The coronavirus disease 2019 (COVID-19) pandemic has created new challenges for the country, as demands on the health system continue to increase. Official data show that COVID-19 cases in Venezuela increased progressively7 (from 176 in June 2020 to 1,213 in September, trending down to 354 in November 2020 and rising again to 604 in January 2021), with a total of 126,927 cases (419 per 100,000 inhabitants) and 1,189 deaths (39.3 per 1,000,000 inhabitants) by the end of January 2021. Of note, these numbers are thought to represent a gross underestimation owing to the low testing rate in the country. According to the non-governmental organization Médicos Unidos de Venezuela, by November 2020, 254 health personnel, of which 190 were physicians, had died from COVID-19 related complications8. Limited availability of personal protection equipment (PPE) and safety issues within health-care centres have likely contributed to these deaths. Preliminary results of a national survey conducted by the SVN in August 2020, which comprised 56 outpatient haemodialysis units (4,673 patients), showed that only 17.5% of the units had an isolation area available for patients with COVID-19 (C. Márquez, unpublished data). Symptoms associated with COVID-19 were observed in 1.7% of patients, 66.6% of whom were hospitalized with 10.7% mortality. Within these dialysis units, the implementation of preventive measures to reduce the spread of infection, such as symptom tracking and the use of PPE, were relatively scarce. Prevention and risk reduction plans must therefore be urgently devised and implemented in all dialysis centres and nephrology services to mitigate the impact of the COVID-19 pandemic among patients and staff.

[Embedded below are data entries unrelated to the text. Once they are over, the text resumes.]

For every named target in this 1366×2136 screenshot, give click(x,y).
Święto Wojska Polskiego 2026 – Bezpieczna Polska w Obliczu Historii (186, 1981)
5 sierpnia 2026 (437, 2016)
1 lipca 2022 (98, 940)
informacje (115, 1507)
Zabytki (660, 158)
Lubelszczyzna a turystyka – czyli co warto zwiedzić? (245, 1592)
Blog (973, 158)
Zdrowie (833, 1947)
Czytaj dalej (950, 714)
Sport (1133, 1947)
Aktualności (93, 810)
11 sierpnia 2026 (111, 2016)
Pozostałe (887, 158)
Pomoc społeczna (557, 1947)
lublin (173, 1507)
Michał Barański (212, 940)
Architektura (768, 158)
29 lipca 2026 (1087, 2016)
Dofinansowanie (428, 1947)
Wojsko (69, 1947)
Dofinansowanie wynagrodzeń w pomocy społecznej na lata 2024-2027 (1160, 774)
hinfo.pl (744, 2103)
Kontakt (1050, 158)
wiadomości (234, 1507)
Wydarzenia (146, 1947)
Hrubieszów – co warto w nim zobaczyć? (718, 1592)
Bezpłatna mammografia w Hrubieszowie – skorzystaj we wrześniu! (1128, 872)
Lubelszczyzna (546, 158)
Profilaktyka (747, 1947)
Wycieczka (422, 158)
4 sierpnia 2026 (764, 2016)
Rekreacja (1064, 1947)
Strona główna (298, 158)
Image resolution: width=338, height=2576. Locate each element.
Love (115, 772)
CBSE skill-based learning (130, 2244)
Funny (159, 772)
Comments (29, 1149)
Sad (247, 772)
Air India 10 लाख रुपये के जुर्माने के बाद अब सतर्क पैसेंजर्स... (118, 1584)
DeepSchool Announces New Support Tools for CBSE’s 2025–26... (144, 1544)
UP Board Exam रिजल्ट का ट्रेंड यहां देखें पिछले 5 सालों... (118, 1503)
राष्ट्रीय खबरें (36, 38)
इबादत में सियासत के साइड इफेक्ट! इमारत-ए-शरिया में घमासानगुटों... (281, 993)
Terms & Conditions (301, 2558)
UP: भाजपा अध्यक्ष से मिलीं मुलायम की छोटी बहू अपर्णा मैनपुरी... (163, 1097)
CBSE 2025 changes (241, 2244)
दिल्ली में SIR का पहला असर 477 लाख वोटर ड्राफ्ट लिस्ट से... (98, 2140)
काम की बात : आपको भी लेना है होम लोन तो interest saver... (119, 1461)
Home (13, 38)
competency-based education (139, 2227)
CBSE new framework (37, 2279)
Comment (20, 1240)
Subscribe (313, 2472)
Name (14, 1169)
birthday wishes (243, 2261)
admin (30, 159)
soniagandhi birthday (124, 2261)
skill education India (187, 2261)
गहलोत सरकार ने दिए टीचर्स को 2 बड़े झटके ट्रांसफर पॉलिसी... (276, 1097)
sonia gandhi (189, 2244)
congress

interruptions in water and electricity supply … force haemodialysis sessions to be shortened or cancelled

In 2016, the Venezuelan National Assembly declared a humanitarian crisis and requested international aid — by June 2020 the monthly minimum salary was US $1.95 and an average family would need 103 minimum salaries to cover monthly food expenses. In 2019, the United Nations requested, through the Office for the Coordination of Humanitarian Affairs (OCHA), that the international community raise US $223 million to meet Venezuela’s urgent needs for health, water, sanitation and hygiene, food security, nutrition and housing for 7 million people9.

The ongoing political and economic crises in Venezuela have had severe consequences in health-care provision and have created a humanitarian emergency, which is further magnified by the economic embargo, but the world seems to be gradually ignoring this baneful decline. We hope that the international community will not disremember, and will continue to collaborate with the Venezuelan community to guarantee that global strategies aimed at reducing inequities include actions to support these vulnerable populations, so that no one is left behind.